As expected, there are four coefficients.

The first is (Intercept), which is the expected blood pressure for a person who does 0 minutes of exercise and is on diet “meat heavy”.

The second is mins_per_week, which is the effect (slope) of minutes of exercise on blood pressure for a person on diet “meat heavy”.

The third is dietvegetarian, which is the effect of being on a vegetarian diet on blood pressure for a person who does 0 minutes of exercise. This can be thought of as the change in the intercept for a person on a vegetarian diet compared to a person on a “meat heavy” diet.

The fourth is the interaction term mins_per_week:dietvegetarian, which is the difference in the effect (slope) of minutes of exercise on blood pressure for a person on a vegetarian diet compared to a person on a “meat heavy” diet.

Think, Pair, Share (#two-equations)

Write two equations, one for each of the two diets. They would look something like this: \(y_i = 0.1 - 0.1 x_{i}^{(1)}\), but will have other numbers.

Reporting our findings

Of course a nice graph is always helpful. We already have quite a nice one:

We also might want some tables summarizing the model results. Here is a table of the coefficients:

Estimate Std. Error t value Pr(>|t|)
(Intercept) 100.6271613 2.8722893 35.033783 0.0000000
mins_per_week -0.0966105 0.0240601 -4.015377 0.0001178
dietvegetarian -15.2759130 4.0988273 -3.726898 0.0003276
mins_per_week:dietvegetarian 0.0690758 0.0343349 2.011828 0.0470408

We could also report the \(R^2\) of the model:

[1] 0.2732093

And also a table of the variances of the terms in the model:

Df Sum Sq Mean Sq F value Pr(>F)
mins_per_week 1 1133.554 1133.55446 13.47998 0.0003964
diet 1 1560.753 1560.75255 18.56012 0.0000398
mins_per_week:diet 1 340.357 340.35702 4.04745 0.0470408
Residuals 96 8072.804 84.09171 NA NA

We also might use a sentence like this to report the results: “The effect of minutes of exercise is generally negative, but the effect is stronger for people on a meat heavy diet than for people on a vegetarian diet (\(t\)-statistics of interaction term = 2.01, degree of freedom = 96, p = 0.05). The greater beneficial effect of exercise on blood pressure for people on a meat heavy diet is largely caused by the high blood pressure of people on a meat heavy diet that do not exercise.”

Multiple regression vs. many single regressions

Question: Why not just fit a separate simple regression model and then compare the two separately estimated slopes? That is, why not fit the two models:

\[y_i = \beta_{0,veg} + \beta_{1,veg} x_i^{(1)} + \epsilon_i\]

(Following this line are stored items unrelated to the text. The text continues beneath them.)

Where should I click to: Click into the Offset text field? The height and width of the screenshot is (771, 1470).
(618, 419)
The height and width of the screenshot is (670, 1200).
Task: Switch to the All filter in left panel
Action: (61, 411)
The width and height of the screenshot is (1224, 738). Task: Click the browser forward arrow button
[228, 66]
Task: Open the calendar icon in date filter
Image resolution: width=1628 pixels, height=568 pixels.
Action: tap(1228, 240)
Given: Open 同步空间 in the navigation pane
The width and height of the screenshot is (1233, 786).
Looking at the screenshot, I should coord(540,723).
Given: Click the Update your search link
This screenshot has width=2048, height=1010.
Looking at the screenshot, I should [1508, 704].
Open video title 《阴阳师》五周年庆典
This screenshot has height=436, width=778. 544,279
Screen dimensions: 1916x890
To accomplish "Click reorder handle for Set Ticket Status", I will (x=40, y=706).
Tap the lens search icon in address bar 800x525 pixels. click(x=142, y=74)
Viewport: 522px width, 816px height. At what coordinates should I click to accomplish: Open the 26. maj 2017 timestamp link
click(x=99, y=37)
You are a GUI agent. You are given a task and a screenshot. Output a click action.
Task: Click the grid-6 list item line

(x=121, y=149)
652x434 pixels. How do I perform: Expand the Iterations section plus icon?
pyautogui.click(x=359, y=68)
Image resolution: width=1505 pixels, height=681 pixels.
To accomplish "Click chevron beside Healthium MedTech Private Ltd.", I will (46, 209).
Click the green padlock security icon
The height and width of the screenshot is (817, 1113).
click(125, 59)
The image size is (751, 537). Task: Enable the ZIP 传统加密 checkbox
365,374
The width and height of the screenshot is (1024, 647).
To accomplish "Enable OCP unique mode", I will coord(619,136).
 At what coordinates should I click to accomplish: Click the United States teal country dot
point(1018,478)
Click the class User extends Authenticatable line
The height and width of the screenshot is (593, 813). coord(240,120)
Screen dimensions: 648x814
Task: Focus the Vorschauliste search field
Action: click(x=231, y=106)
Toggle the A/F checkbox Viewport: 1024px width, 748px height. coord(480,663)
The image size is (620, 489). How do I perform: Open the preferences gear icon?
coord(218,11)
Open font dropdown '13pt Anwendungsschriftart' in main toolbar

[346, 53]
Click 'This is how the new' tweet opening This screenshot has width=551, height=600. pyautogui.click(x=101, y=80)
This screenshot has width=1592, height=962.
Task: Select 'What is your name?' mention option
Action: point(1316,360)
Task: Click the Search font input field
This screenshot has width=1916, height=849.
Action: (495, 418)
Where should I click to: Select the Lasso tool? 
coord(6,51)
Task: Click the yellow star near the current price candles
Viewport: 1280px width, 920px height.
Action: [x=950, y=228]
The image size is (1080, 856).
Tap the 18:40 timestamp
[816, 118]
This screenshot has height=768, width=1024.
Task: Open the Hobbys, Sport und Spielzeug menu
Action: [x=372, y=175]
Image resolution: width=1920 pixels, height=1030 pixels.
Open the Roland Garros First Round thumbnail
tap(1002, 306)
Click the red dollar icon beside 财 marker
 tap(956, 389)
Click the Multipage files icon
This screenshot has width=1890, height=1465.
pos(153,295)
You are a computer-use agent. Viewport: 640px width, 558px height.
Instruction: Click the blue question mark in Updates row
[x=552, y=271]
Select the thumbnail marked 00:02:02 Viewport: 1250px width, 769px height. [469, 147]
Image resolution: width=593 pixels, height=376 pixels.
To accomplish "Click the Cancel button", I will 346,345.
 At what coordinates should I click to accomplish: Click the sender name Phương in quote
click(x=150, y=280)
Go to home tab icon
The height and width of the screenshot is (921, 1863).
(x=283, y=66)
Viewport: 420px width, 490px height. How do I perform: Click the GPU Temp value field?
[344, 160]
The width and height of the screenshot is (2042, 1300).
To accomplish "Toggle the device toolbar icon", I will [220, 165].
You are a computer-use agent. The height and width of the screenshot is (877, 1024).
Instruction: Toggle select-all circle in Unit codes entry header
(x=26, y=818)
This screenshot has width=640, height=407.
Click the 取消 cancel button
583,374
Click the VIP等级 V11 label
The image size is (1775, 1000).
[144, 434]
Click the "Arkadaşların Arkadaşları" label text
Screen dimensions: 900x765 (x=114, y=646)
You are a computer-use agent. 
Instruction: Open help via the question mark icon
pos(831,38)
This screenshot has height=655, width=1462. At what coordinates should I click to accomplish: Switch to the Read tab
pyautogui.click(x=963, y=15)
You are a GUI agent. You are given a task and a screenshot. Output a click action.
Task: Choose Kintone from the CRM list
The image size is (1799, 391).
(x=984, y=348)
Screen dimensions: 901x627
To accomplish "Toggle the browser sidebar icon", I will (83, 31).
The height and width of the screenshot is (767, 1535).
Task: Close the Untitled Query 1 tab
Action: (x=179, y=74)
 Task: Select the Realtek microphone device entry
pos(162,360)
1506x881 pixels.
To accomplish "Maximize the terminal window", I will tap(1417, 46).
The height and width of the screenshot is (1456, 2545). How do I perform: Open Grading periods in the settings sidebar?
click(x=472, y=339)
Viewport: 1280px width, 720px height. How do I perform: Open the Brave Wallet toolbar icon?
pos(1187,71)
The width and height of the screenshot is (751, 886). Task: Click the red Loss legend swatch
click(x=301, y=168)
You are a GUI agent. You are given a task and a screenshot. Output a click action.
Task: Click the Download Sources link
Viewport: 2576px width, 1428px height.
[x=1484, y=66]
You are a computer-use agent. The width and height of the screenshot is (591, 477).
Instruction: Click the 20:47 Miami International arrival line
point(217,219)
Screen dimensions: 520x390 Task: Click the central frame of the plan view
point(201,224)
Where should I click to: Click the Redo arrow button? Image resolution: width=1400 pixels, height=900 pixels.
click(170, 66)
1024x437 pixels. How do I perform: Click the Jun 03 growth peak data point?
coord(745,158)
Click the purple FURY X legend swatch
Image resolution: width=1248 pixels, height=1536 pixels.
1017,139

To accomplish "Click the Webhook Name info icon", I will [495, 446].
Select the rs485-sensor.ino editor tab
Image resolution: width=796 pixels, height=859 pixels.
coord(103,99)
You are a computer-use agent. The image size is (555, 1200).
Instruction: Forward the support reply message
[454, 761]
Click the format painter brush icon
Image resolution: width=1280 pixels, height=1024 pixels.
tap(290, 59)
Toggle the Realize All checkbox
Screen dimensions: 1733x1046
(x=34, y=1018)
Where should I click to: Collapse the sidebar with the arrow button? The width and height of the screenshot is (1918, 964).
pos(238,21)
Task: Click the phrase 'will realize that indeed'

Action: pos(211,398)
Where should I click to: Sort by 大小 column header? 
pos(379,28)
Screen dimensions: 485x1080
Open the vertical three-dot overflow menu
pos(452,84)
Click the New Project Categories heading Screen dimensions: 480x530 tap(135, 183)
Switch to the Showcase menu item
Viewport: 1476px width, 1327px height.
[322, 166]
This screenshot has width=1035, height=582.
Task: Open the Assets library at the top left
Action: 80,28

\[y_i = \beta_{0,meat} + \beta_{1,meat} x_i^{(2)} + \epsilon_i\]

and compare the estimate of \(\beta_{1,veg}\) to the estimate of \(\beta_{1,meat}\)?

Well, you could do that, and could probably find a way to test for whether the difference in the slopes is different from 0. This would be a test of the null hypothesis that the effect of minutes of exercise on blood pressure is the same for people with different diets. But, this would be a more complicated way to do it, and would not be as general as the model with the interaction term. The model with the interaction term is more general, more flexible, and more elegant.

Recap

  • Binary and categorical explanatory variables.
  • Interactions: a categorical explanatory variables allows for group-specific intercepts and slopes.
  • The \(F\)-test is used to test if \(\beta_1=\beta_2=...=\beta_k=0\) at the same time for a categorical explanatory variable with \(k\) levels. Use the anova function in R to carry out this test.
  • The \(F\)-test is a generalization of the \(t\)-test, because the latter is used to test \(\beta_j = 0\) for one single variable \(x^{(j)}\).
  • Test for a single \(\beta_j=0\) \(\rightarrow\) \(t\)-test.
  • Test for several \(\beta_2 = ... = \beta_{k}=0\) simultaneously \(\rightarrow\) \(F\)-test.

Thus you will always need the \(F\)-test anova() to obtain a \(p\)-value for a categorial explanatory variable with more than 2 levels. This is because such a variable is represented by more than one coefficient in the model (remember the dummy variables).